Aquino orders charges vs ‘Morong 43′ dropped
President Benigno Aquino III on Friday ordered the Department of Justice (DOJ) to drop all criminal charges against 43 health workers who were arrested in Rizal last February on suspicion of being New People’s Army (NPA) rebels engaged in bomb-making activities.
In a speech during the celebration of Human Rights Day, Aquino said his administration recognizes that the “Morong 43″ were denied the right to due process when they were arrested and charged with illegal possession of firearms and explosives.
“As a government that is committed to the rule of law and the rights of man, this cannot stand. Therefore, I have ordered the DOJ to withdraw the informations filed before the court. This will in effect, subject to court approval, free those among them who have no other standing warrants in other courts,” he said at the celebration of the 62nd Anniversary of the Universal Declaration on Human Rights.
He added: “Let this be a concrete example of how our administration is working in the broad light of day to build a country where the law protects us equally. The culture of silence, injustice and impunity that once reigned is now a thing of the past.”
Thirty-eight of the health workers are detained at Camp Bagong Diwa in Taguig City while the rest are still at Camp Capinpin in Tanay, Rizal.
The ‘Morong 43′ went on hunger strike last week (Dec. 3) for the immediate withdrawal of charges against them and their immediate release.
Anti-Torture Law
Friday’s announcement came after Aquino and other government officials signed the implementing rules and regulations of Republic Act No. 9745 or the Anti-Torture Law of 2009.

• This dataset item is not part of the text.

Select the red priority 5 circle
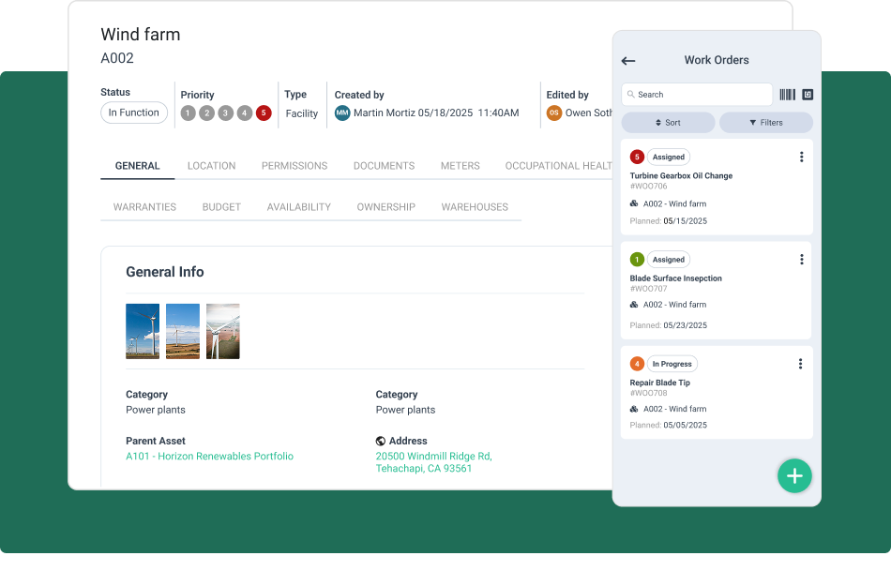891x571 pixels. pyautogui.click(x=264, y=113)
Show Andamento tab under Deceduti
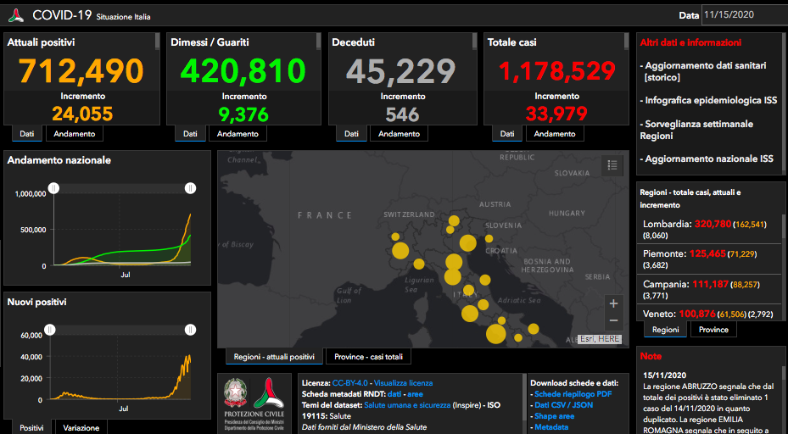The width and height of the screenshot is (788, 434). point(399,134)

UN Coordinator to the Philippines Jacqueline Badcock said the Philippine government is now on the right track to reaching one of the Millennium Development Goals (MDG) in 2015.
In her speech, Badcock said the Philippines is the UN member-country to start “mainstreaming human rights in development planning,” referring to the government’s new Medium-Term Philippine Development Plan (MTPDP).
President Aquino did a first when he ordered the inclusion of the Commission on Human Rights in drafting the new MTPDP for 2010 to 2016.
Badcock said that the new human-rights-based MTPDP is “very relevant” in the country’s effort to meet its MDGs by 2015.
“The integration of human-rights-based approaches to MTPDP is a very good start,” she said, but urged the government to set in motion long-term efforts to intensify its human rights programs.
AFP’s rights-based approach
Commission on Human Rights (CHR) head Loretta Ann Rosales, meanwhile, said she is optimistic that the new military leadership will take a more rights-based approach in quelling the communist insurgency.
Rosales said that there is “a lot of goodwill and energy” on the part of the new sets of officials of the Armed Forces of the Philippines (AFP). The military generals, she said, are now more open to ending insurgency through “political solutions rather than militarist solution.”
Rosales said that the Philippine National Police (PNP) has also started its human-rights-based transformation.
She also reported that CHR personnel are now busy giving seminars to government employees in the national and regional levels on how to integrate human rights in development planning.